__AIM OF THE EXERCISE__.
Of all the entries below, only the lines from the one with "Tapesty & Textile (403, 2058)" up to and including the one with "< Prev (709, 225)" are to be duplicated exactly.

__GIVEN INFORMATION__.
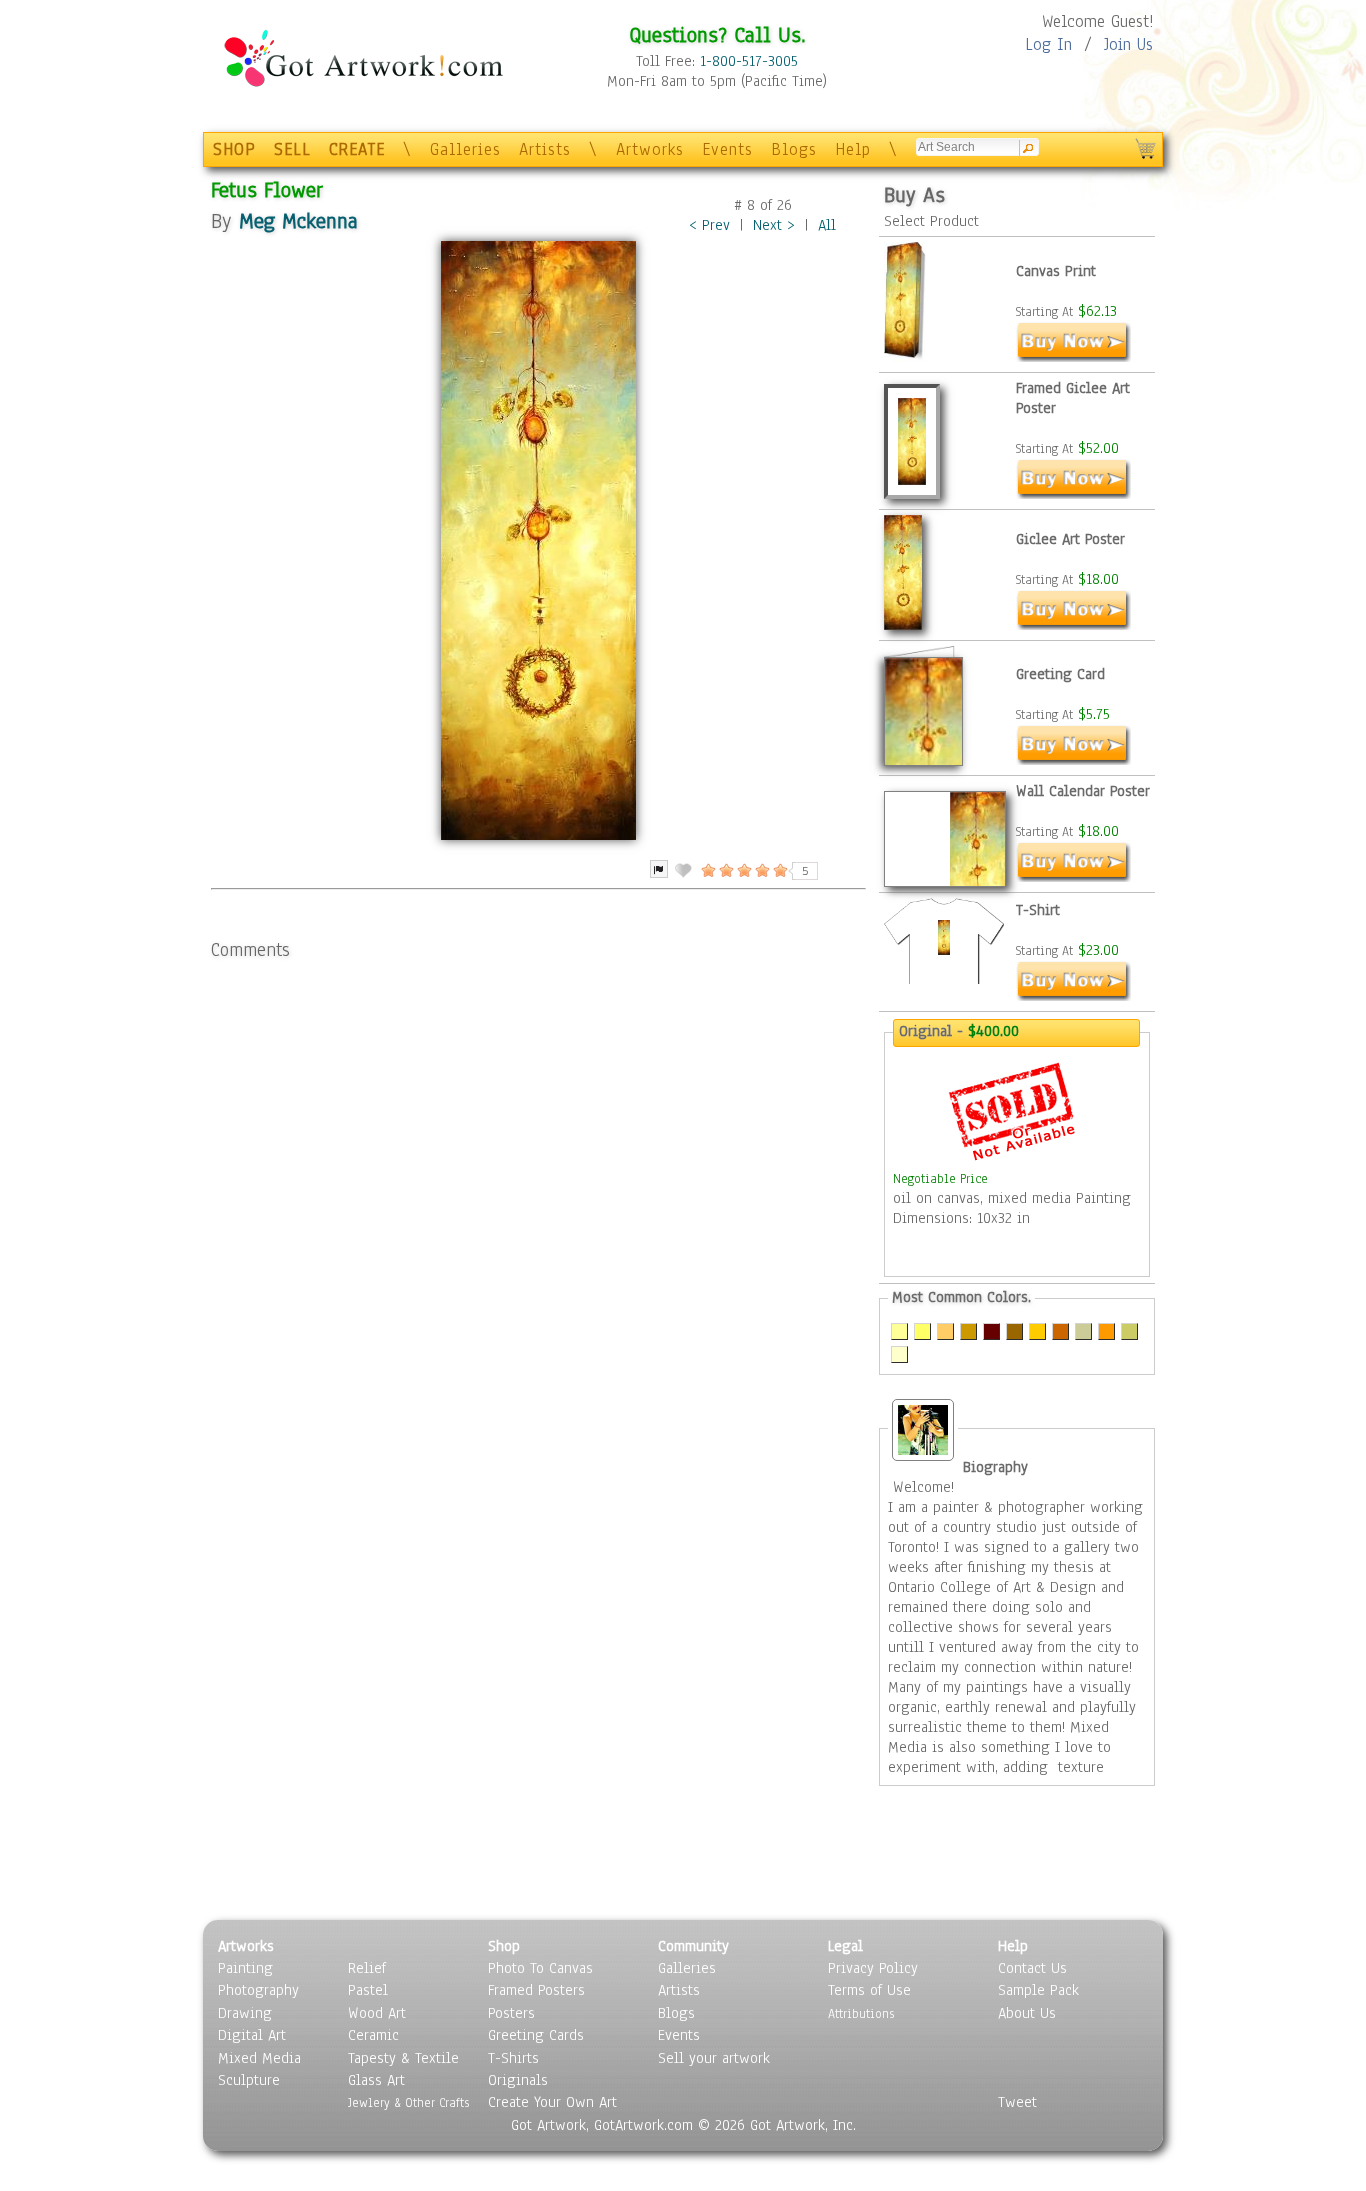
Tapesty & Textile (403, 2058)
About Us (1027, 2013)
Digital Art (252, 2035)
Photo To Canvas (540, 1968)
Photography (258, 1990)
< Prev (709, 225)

...

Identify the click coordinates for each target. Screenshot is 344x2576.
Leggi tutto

__RESPONSE BOX__.
Tapesty & Textile (403, 2058)
About Us (1027, 2013)
Digital Art (252, 2035)
Photo To Canvas (540, 1968)
Photography (258, 1990)
< Prev (709, 225)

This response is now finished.